San Jose technology firm Rogar Manufacturing will pay back wages to 17 workers it fired after they sought coronavirus sick leave, the U.S. Department of Labor said Wednesday.
Rogar, which makes wiring setups for semiconductors, will pay $41,214 after “wrongly denying the employees’ requests for paid sick leave for coronavirus-related reasons,” the department said in a news release.
The company, founded in 1979, violated the Families First Coronavirus Response Act, the department said. Labor Department investigators found that Rogar “terminated the workers who were eligible for paid leave under the FFCRA when they attempted to use that leave.”
Rogar did not immediately respond to a request for comment. It was not clear whether the employees worked in San Jose at the firm’s headquarters or at the company’s facility in Imperial County, which has been hit hard by the coronavirus pandemic.
The Act gives tax credits to American businesses with fewer than 500 employees “either to provide employees with paid leave for the employee’s own health needs or to care for family members,” the department noted.

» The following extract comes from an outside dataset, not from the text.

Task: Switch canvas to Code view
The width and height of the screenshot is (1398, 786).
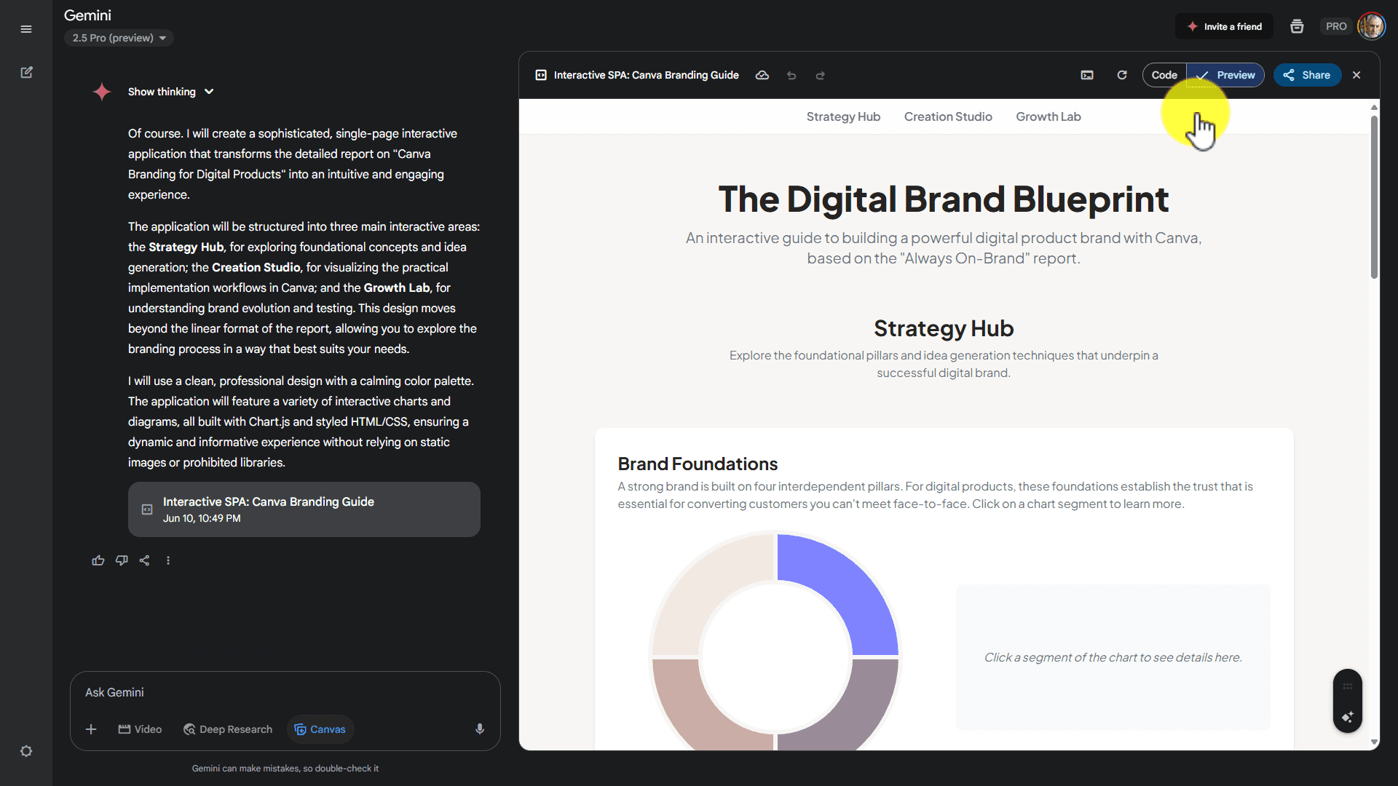Action: pos(1164,75)
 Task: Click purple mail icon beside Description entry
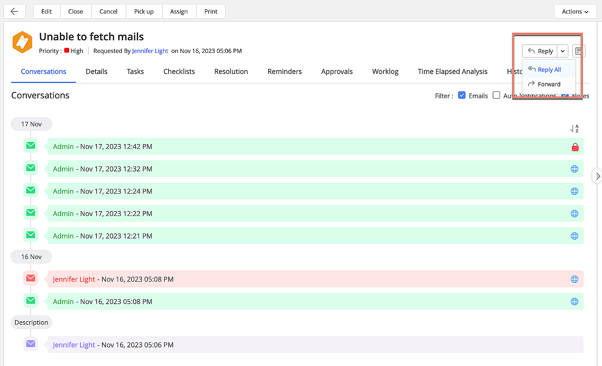click(x=31, y=344)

It also ensures “that workers are not forced to choose between their paychecks and the public health measures needed to combat the virus,” according to the department.
In response to the department’s Wage and Hour Division investigation, Rogar suspended all disciplinary actions, agreed to pay the back wages, and has honored the leave requests made under the Coronavirus Response Act, the department said.
“The U.S. Department of Labor encourages employers and employees to call us for assistance to improve their understanding of the new requirements under the Families First Coronavirus Response Act, and to use our educational online tools to avoid violations,” Wage and Hour Division district director Susana Blanco said in the news release.